The legal action stems from a report that was published by the “Haykakan Zhamanak” daily in October and based on claims made by Smbat Karakhanian, a Moscow-based Armenian opposition figure.
Karakhanian was quoted as alleging that Russian authorities suspect eight senior Armenian officials and businessmen, including President Serzh Sarkisian, of involvement in drug trafficking, money laundering and other grave crimes committed in Russia. Russian officials never confirmed that.
Three of the implicated “oligarchs” -- Samvel Aleksanian, Ruben Hayrapetian and Levon Sargsian -- are now seeking a combined 7.5 million drams ($20,500) in compensatory damagers for what they say are false claims amounting to defamation of character.

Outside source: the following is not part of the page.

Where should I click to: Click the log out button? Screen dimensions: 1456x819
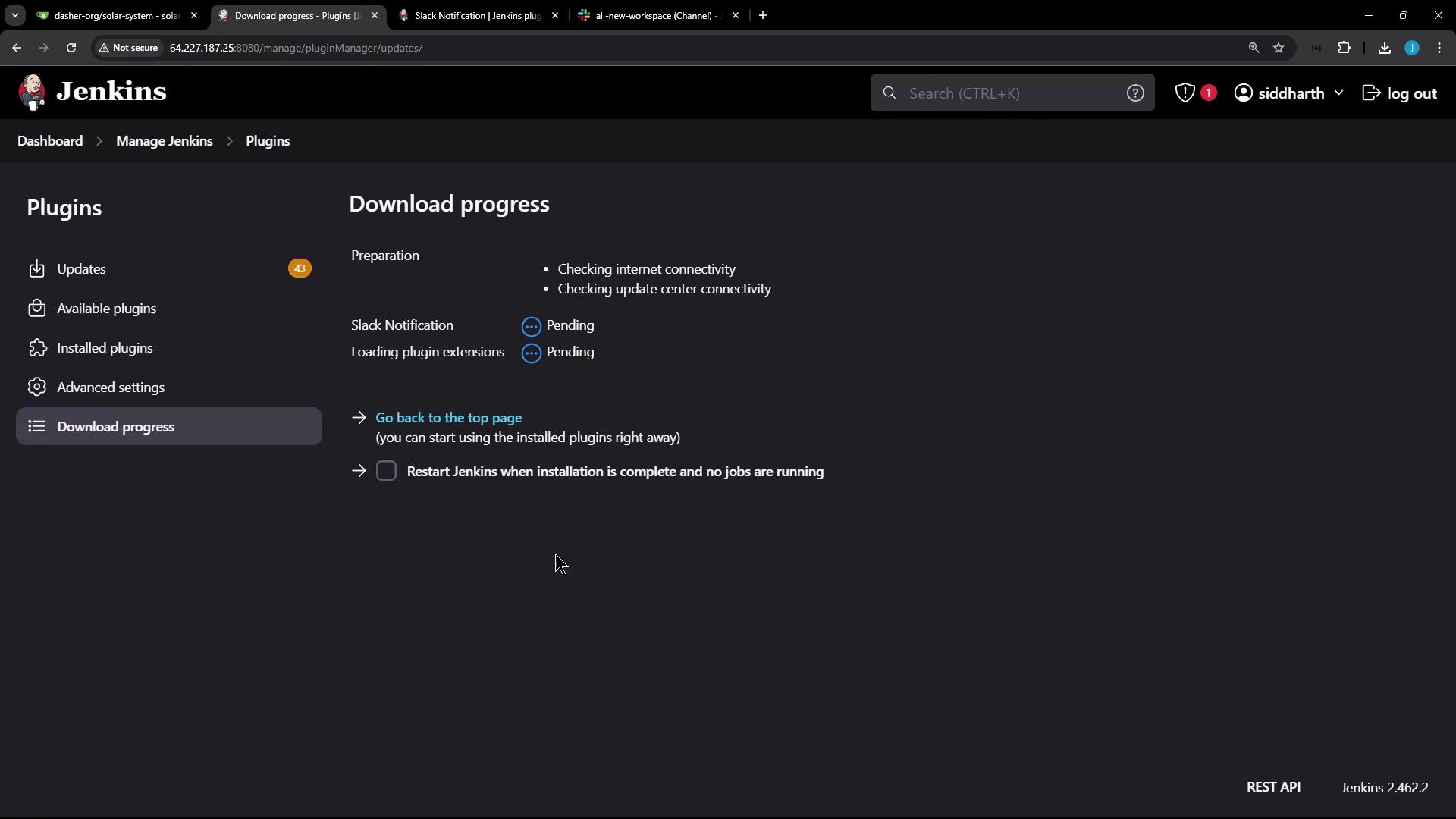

“After we published that report they demanded a refutation,” said Anna Hakobian, the “Haykakan Zhamanak” publisher. “In a manner defined by law, our editor-in-chief Nikol Pashinian replied to them with a letter that presented the grounds on which the refutation will not be published.”
“The grounds were that our source is confirming that such a conversation took place and that these names do figure [in Russian criminal cases,]” Hakobian told RFE/RL’s Armenian service. He pointed to a follow-up interview with Karakhanian that appeared in the paper later in October.
None of the plaintiffs could be reached for comment. All three men holding seats in Armenia’s parliament have long faced opposition media allegations of illegal activity, electoral fraud and violence against government critics. Sargsian is particularly notorious for reportedly violent conduct.
Armenia’s best selling daily, “Haykakan Zhamanak” is known for its hard-hitting coverage of successive governments and strong support for the opposition Armenian National Congress (HAK). Its editor, Nikol Pashinian, was one of the main speakers at anti-government rallies staged by HAK leader Levon Ter-Petrosian following the February 2008 presidential election. Pashinian is currently serving a highly controversial prison sentence for his alleged role in deadly post-election violence in Yerevan.
The paper was already taken to court and fined 3.6 million drams in late 2009 for alleging that former President Robert Kocharian’s younger son, Levon, provoked a drunken brawl in the United Arab Emirates.
“This is yet another step against the newspaper, the instruments of which are now oligarchs,” Hakobian said, commenting on the latest libel suit. “If some people think they can make ‘Haykakan Zhamanak’ cave in by initiating such a lawsuit against the newspaper and turning oligarchs against us … I can guarantee that they won’t achieve anything.”